═══ Data shown ═══

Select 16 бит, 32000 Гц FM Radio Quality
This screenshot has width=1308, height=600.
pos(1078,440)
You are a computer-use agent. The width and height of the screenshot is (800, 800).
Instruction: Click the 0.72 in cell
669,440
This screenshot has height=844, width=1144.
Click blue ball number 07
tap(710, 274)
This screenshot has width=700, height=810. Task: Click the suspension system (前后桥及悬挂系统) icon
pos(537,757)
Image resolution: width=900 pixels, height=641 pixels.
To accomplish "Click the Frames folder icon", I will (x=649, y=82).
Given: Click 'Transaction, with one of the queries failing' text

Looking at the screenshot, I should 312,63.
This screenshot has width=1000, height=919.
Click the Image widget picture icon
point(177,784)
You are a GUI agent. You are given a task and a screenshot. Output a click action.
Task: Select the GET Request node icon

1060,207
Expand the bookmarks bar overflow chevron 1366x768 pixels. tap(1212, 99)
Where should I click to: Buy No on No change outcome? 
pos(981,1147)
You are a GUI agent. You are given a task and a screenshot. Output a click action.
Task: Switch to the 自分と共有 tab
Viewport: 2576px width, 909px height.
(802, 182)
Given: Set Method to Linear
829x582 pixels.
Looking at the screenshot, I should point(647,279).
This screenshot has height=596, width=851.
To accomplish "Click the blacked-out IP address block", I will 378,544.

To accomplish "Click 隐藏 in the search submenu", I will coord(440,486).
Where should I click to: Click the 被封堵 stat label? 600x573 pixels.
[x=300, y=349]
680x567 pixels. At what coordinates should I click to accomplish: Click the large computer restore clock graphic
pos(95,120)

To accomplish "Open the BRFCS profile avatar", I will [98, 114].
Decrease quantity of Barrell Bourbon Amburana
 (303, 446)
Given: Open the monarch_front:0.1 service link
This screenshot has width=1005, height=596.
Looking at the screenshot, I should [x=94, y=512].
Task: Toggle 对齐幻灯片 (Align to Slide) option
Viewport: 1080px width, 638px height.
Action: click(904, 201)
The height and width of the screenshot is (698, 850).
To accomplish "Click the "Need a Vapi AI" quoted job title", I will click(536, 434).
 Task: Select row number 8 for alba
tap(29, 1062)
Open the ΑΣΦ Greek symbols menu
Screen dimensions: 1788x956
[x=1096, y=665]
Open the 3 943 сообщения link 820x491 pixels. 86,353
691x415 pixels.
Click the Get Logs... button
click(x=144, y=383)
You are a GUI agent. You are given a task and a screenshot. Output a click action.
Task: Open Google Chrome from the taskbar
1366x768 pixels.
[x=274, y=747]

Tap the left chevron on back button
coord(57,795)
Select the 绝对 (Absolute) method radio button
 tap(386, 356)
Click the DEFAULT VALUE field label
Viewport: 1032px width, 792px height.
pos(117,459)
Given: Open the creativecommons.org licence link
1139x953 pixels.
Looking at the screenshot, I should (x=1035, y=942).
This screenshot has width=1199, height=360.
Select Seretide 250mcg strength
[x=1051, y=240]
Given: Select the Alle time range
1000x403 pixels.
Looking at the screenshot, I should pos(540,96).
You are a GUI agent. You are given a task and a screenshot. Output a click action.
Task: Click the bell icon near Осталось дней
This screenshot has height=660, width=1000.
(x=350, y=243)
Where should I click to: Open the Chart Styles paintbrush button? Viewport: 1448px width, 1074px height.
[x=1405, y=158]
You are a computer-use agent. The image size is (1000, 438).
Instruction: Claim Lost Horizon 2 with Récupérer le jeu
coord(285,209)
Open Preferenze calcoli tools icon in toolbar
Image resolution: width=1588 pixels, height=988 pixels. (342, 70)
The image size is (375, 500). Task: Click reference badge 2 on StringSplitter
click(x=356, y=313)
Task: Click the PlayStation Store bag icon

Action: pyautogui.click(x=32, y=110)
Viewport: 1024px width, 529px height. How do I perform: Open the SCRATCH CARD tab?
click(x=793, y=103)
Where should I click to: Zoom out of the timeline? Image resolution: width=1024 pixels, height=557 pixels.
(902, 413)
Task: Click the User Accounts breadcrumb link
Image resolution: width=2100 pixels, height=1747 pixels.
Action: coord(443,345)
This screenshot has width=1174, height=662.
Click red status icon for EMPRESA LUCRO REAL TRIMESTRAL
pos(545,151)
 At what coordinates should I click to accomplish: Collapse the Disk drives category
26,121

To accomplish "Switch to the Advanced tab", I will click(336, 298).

═══

**Task instructions**: Everything from the first line of the data through the line holding "This screenshot has height=844, width=1144." should be output exactly, and no other lines.

**Exercise solution**:
Select 16 бит, 32000 Гц FM Radio Quality
This screenshot has width=1308, height=600.
pos(1078,440)
You are a computer-use agent. The width and height of the screenshot is (800, 800).
Instruction: Click the 0.72 in cell
669,440
This screenshot has height=844, width=1144.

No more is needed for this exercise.